::: DATA ENTRIES :::

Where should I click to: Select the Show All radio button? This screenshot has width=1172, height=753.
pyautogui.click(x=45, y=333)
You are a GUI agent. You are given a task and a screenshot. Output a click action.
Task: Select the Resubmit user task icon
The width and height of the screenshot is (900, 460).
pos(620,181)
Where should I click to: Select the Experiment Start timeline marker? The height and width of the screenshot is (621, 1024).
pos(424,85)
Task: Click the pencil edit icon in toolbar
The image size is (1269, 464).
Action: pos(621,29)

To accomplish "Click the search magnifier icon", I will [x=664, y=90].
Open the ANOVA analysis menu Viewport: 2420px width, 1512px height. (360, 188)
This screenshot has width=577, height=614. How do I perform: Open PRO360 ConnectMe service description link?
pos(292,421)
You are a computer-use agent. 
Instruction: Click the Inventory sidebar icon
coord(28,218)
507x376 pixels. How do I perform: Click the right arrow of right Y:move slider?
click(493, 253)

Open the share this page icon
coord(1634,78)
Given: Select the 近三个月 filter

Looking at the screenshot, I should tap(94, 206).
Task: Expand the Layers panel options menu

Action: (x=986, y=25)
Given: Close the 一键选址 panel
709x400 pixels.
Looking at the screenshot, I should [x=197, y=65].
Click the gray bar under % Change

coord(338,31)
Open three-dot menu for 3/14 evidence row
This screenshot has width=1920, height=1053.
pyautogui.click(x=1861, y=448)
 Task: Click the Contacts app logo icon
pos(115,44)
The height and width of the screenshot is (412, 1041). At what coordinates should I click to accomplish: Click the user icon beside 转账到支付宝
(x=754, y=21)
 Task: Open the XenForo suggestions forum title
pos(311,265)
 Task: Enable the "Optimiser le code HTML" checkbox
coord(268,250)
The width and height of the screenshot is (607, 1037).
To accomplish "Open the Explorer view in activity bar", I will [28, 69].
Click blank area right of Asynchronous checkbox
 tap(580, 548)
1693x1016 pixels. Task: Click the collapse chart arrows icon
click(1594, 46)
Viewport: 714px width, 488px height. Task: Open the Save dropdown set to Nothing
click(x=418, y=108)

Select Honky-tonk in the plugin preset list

:::

__TASK INSTRUCTIONS__.
Put the rows between the line containing "Task: Click the pencil edit icon in toolbar" and the line containing "Action: (x=986, y=25)", inclusive, into a two-column CSV with the columns input and output. Give one line per row, enclose each field in quotation marks, and replace any line breaks within a field with spaces.

__EXERCISE ANSWER__.
input,output
"Task: Click the pencil edit icon in toolbar The image size is (1269, 464).","Action: pos(621,29)"
"To accomplish ""Click the search magnifier icon"",","I will [x=664, y=90]."
"Open the ANOVA analysis menu Viewport: 2420px width, 1512px height.","(360, 188)"
"This screenshot has width=577, height=614. How do I perform: Open PRO360 ConnectMe service description link?","pos(292,421)"
"You are a computer-use agent. Instruction: Click the Inventory sidebar icon","coord(28,218)"
"507x376 pixels. How do I perform: Click the right arrow of right Y:move slider?","click(493, 253)"
"Open the share this page icon","coord(1634,78)"
"Given: Select the 近三个月 filter","Looking at the screenshot, I should tap(94, 206)."
"Task: Expand the Layers panel options menu","Action: (x=986, y=25)"